I am developing a python package that needs to, among other things, process a file containing a list of dataset names and I need to extract the components of these names.
Examples of dataset names would be:
- diskLineLuminosity:halpha:rest:z1.0
- diskLineLuminosity:halpha:rest:z1.0:dust
- diskLineLuminosity:halpha:rest:z1.0:contam_NII
- diskLineLuminosity:halpha:rest:z1.0:contam_NII:contam_OII:contam_OIII
- diskLineLuminosity:halpha:rest:z1.0:contam_NII:contam_OIII:dust
- diskLineLuminosity:halpha:rest:z1.0:contam_OII:contam_NII
- diskLineLuminosity:halpha:rest:z1.0:contam_NII:recent
I'm looking for a way to parse the dataset names using regex to extract all the dataset information, including a list of all instances of "contam_*" (where zero instances are allowed). I realise that I could just split the string and used fnmatch.filter, or equivalent, but I also need to be able to flag erroneous dataset names that do not match the above syntax.

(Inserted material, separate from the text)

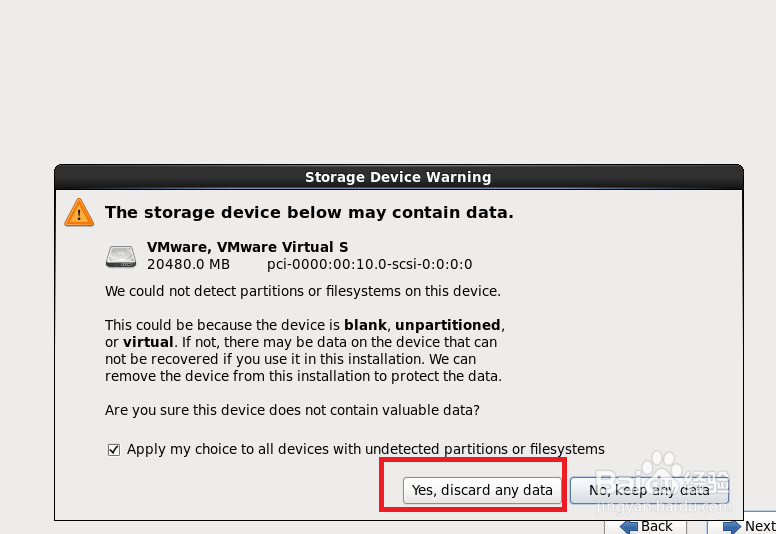The width and height of the screenshot is (776, 534).
Task: Click the blue Back arrow icon
Action: pos(629,526)

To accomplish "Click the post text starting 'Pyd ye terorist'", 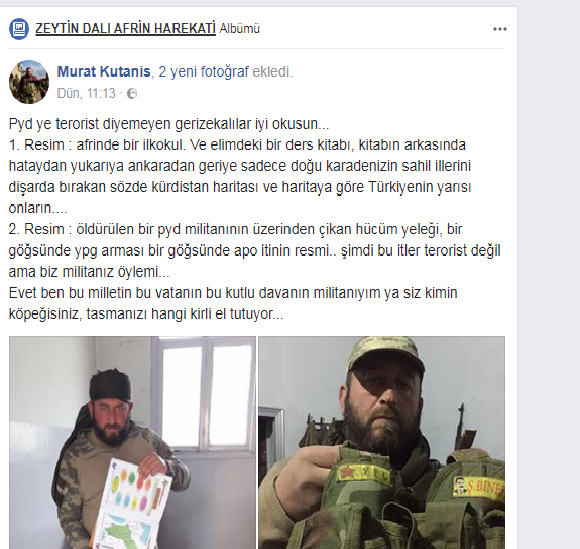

Also, regex is currently used extensively in similar situations throughout the package and so I prefer not to introduce a second parsing method.
As an MWE, with an example dataset name, I have pieced together:
import re
datasetName = "diskLineLuminosity:halpha:rest:z1.0:contam_NII:recent"
M = re.search("^(disk|spheroid)LineLuminosity:([^:]+):([^:]+):z([\d\.]+)(:recent)?(:contam_[^:]+)?(:dust[^:]+)?",datasetName)
This returns:
print M.group(1,2,3,4,5,6,7)
('disk', 'halpha', 'rest', '1.0', None, ':contam_NII', None)
In the package, this regex search needs to go into a function similar to:
def getDatasetNameInformation(datasetName):
INFO = re.search("^(disk|spheroid)LineLuminosity:([^:]+):([^:]+):z([\d\.]+)(:recent)?(:contam_[^:]+)?(:dust[^:]+)?",datasetName)
if not INFO:
raise ParseError("Cannot parse '"+datasetName+"'!")
return INFO
I am still new to using regex so how can I modify the re.search string to successfully parse all of the above dataset names and extract the information in the substrings (including a list of all the instances of contamination)?
Thanks for any help you can provide!